(Stored data)
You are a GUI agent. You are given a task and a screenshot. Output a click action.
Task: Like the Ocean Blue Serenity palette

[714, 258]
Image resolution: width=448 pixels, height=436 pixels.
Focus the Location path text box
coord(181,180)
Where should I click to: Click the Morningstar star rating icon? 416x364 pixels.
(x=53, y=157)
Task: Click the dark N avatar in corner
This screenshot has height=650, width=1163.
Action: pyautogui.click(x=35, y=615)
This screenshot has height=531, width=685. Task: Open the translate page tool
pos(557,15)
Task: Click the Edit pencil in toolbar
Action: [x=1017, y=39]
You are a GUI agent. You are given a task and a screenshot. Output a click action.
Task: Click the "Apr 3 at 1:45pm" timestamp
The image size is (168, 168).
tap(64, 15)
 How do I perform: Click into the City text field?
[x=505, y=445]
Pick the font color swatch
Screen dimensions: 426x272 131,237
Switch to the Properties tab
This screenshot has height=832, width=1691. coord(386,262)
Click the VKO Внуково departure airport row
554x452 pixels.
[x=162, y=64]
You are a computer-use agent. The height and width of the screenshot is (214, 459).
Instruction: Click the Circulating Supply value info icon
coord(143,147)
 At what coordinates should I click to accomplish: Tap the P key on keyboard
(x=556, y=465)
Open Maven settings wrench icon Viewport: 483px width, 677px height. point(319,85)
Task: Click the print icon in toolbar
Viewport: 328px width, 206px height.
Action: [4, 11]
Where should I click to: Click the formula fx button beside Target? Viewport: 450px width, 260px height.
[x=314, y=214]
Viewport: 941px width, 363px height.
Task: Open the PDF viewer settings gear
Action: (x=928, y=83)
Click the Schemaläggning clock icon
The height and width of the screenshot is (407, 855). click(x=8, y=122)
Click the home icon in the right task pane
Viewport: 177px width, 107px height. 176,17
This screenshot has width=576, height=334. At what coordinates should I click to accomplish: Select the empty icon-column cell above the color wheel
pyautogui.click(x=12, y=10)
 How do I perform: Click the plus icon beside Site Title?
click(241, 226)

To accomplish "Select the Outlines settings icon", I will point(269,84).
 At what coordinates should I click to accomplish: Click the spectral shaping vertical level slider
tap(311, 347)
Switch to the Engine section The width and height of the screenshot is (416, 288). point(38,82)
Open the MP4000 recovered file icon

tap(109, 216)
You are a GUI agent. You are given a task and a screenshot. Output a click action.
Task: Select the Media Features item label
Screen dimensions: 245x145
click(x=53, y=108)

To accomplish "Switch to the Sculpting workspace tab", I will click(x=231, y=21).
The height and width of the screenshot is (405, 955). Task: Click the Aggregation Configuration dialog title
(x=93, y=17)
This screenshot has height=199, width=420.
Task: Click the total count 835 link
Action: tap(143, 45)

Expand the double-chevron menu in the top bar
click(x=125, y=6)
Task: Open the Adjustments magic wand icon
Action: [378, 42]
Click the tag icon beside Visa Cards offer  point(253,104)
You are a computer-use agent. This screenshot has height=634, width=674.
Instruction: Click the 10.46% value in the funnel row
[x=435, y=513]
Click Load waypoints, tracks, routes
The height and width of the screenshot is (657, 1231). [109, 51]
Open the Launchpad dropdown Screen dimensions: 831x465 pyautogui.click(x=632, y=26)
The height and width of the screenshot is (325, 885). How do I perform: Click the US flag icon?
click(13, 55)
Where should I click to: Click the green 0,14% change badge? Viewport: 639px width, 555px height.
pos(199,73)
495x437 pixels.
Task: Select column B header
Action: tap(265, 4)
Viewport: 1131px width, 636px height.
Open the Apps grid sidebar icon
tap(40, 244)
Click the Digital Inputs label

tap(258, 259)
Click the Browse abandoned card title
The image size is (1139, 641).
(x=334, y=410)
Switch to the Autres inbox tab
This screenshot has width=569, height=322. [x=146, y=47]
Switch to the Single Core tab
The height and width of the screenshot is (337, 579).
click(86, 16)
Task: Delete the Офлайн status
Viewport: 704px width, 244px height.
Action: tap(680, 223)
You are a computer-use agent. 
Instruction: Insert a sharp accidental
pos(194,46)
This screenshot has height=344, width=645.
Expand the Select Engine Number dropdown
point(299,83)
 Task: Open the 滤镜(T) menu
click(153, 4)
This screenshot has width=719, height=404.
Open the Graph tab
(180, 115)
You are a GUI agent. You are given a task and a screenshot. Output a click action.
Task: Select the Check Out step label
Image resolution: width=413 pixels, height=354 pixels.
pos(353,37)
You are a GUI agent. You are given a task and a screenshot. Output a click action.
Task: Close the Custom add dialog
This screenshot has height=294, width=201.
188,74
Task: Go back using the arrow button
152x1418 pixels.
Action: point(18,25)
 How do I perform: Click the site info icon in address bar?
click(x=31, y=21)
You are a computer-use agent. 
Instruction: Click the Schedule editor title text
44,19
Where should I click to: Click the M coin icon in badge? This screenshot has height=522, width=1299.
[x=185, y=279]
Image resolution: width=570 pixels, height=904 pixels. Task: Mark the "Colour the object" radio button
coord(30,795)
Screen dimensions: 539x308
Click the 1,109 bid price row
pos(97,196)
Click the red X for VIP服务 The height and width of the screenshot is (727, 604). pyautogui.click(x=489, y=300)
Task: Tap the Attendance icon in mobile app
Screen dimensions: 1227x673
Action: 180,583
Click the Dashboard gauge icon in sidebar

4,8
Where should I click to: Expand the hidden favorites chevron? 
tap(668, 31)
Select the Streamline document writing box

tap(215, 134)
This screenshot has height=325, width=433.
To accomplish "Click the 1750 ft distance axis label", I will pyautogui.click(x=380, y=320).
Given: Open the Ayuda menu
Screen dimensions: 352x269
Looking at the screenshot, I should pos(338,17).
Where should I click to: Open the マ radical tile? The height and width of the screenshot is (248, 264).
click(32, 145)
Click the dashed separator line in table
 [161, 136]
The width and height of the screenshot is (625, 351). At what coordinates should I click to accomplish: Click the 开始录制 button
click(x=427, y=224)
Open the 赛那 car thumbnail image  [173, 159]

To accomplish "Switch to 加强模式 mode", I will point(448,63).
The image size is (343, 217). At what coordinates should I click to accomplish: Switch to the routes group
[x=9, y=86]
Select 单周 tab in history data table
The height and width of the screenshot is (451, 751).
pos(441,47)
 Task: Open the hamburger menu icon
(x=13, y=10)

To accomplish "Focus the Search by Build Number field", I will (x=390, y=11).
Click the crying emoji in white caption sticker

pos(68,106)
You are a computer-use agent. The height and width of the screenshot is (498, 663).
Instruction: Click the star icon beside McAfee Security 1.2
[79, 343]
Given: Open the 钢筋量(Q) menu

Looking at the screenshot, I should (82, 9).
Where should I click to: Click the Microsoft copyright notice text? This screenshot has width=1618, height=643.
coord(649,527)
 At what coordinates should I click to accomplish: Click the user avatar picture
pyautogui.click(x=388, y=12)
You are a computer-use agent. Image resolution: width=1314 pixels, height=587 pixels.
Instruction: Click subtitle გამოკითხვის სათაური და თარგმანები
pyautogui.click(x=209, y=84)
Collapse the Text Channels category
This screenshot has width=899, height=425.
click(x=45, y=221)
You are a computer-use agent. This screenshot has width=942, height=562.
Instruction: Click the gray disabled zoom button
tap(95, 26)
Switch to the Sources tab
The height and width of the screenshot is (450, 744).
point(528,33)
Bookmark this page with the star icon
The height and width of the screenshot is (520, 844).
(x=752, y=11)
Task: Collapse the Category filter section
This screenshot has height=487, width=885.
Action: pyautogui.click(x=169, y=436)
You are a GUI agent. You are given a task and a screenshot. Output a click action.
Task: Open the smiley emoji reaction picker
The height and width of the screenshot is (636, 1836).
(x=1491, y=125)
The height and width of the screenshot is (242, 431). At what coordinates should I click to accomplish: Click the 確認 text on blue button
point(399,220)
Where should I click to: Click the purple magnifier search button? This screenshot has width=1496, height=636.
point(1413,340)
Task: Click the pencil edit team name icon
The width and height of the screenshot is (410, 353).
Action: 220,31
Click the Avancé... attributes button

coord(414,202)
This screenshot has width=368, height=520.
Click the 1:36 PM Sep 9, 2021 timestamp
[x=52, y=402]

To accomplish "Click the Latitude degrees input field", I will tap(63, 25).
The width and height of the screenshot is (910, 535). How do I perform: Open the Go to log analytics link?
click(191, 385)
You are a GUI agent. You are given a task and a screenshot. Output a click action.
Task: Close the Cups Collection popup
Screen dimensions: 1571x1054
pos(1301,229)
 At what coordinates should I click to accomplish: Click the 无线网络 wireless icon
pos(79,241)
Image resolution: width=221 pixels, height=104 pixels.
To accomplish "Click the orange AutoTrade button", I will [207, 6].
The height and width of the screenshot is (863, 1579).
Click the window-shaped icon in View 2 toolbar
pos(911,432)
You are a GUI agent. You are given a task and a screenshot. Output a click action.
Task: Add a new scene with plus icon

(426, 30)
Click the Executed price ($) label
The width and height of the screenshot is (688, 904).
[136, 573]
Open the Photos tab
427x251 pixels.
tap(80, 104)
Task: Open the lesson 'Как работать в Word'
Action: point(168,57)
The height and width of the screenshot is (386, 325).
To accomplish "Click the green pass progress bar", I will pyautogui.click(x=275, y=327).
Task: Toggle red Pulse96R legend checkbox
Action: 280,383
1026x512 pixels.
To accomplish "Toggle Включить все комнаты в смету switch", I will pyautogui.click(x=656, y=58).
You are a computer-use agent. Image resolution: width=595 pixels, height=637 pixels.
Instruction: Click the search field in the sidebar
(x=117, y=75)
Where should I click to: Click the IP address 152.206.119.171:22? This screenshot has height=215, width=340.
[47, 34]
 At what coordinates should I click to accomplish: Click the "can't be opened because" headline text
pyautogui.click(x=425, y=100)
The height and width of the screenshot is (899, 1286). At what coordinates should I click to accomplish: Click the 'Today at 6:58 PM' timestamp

▶ **Action item**:
Within the data above, the span starting at the line containing "Image resolution: width=448" and ending at the line containing "Task: Click the dark N avatar in corner" is to be retyped exactly, with no other lines.

▶ **Solution**:
Image resolution: width=448 pixels, height=436 pixels.
Focus the Location path text box
coord(181,180)
Where should I click to: Click the Morningstar star rating icon? 416x364 pixels.
(x=53, y=157)
Task: Click the dark N avatar in corner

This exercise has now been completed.